↓
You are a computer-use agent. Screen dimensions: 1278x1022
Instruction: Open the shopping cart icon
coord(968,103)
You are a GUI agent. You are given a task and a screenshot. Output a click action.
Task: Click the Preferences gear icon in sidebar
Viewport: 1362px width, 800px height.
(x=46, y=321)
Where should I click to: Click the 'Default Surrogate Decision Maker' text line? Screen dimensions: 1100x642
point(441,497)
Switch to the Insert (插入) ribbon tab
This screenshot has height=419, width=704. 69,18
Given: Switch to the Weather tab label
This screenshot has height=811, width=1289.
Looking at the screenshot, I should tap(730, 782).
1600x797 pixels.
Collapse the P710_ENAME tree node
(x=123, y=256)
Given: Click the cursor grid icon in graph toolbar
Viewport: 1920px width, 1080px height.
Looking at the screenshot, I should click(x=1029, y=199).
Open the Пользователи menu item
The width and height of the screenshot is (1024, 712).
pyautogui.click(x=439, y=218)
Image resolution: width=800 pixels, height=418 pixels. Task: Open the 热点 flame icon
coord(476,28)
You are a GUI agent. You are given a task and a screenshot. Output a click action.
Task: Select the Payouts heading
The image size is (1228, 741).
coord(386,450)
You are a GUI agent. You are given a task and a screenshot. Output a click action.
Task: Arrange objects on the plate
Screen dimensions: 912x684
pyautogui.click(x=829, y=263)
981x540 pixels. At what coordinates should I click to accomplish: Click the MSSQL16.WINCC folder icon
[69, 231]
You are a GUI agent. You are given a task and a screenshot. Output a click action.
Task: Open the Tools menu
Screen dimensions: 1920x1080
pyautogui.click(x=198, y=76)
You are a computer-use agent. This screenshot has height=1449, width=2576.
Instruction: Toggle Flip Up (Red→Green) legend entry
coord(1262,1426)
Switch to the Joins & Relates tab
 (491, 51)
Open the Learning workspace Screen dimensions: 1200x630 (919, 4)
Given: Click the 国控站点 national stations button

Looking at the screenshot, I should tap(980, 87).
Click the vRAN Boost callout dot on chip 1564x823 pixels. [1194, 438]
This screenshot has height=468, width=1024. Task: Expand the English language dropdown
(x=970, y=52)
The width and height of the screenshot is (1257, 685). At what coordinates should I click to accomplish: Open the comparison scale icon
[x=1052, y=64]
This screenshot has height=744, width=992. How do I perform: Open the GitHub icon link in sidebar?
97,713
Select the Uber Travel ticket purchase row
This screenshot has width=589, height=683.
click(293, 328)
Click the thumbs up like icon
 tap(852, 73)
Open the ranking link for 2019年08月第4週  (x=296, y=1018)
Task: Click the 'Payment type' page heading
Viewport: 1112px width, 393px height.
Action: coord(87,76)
↑
## THE TASK
Write all the records out again, changing every "icon" to "symbol" and leaving everything else as it is.

## RESULT FOR THIS EXERCISE
You are a computer-use agent. Screen dimensions: 1278x1022
Instruction: Open the shopping cart symbol
coord(968,103)
You are a GUI agent. You are given a task and a screenshot. Output a click action.
Task: Click the Preferences gear symbol in sidebar
Viewport: 1362px width, 800px height.
(x=46, y=321)
Where should I click to: Click the 'Default Surrogate Decision Maker' text line? Screen dimensions: 1100x642
point(441,497)
Switch to the Insert (插入) ribbon tab
This screenshot has height=419, width=704. 69,18
Given: Switch to the Weather tab label
This screenshot has height=811, width=1289.
Looking at the screenshot, I should tap(730, 782).
1600x797 pixels.
Collapse the P710_ENAME tree node
(x=123, y=256)
Given: Click the cursor grid symbol in graph toolbar
Viewport: 1920px width, 1080px height.
Looking at the screenshot, I should click(x=1029, y=199).
Open the Пользователи menu item
The width and height of the screenshot is (1024, 712).
pyautogui.click(x=439, y=218)
Image resolution: width=800 pixels, height=418 pixels. Task: Open the 热点 flame symbol
coord(476,28)
You are a GUI agent. You are given a task and a screenshot. Output a click action.
Task: Select the Payouts heading
The image size is (1228, 741).
coord(386,450)
You are a GUI agent. You are given a task and a screenshot. Output a click action.
Task: Arrange objects on the plate
Screen dimensions: 912x684
pyautogui.click(x=829, y=263)
981x540 pixels. At what coordinates should I click to accomplish: Click the MSSQL16.WINCC folder symbol
[69, 231]
You are a GUI agent. You are given a task and a screenshot. Output a click action.
Task: Open the Tools menu
Screen dimensions: 1920x1080
pyautogui.click(x=198, y=76)
You are a computer-use agent. This screenshot has height=1449, width=2576.
Instruction: Toggle Flip Up (Red→Green) legend entry
coord(1262,1426)
Switch to the Joins & Relates tab
 (491, 51)
Open the Learning workspace Screen dimensions: 1200x630 (919, 4)
Given: Click the 国控站点 national stations button

Looking at the screenshot, I should tap(980, 87).
Click the vRAN Boost callout dot on chip 1564x823 pixels. [1194, 438]
This screenshot has height=468, width=1024. Task: Expand the English language dropdown
(x=970, y=52)
The width and height of the screenshot is (1257, 685). At what coordinates should I click to accomplish: Open the comparison scale symbol
[x=1052, y=64]
This screenshot has height=744, width=992. How do I perform: Open the GitHub symbol link in sidebar?
97,713
Select the Uber Travel ticket purchase row
This screenshot has width=589, height=683.
click(293, 328)
Click the thumbs up like symbol
 tap(852, 73)
Open the ranking link for 2019年08月第4週  (x=296, y=1018)
Task: Click the 'Payment type' page heading
Viewport: 1112px width, 393px height.
Action: coord(87,76)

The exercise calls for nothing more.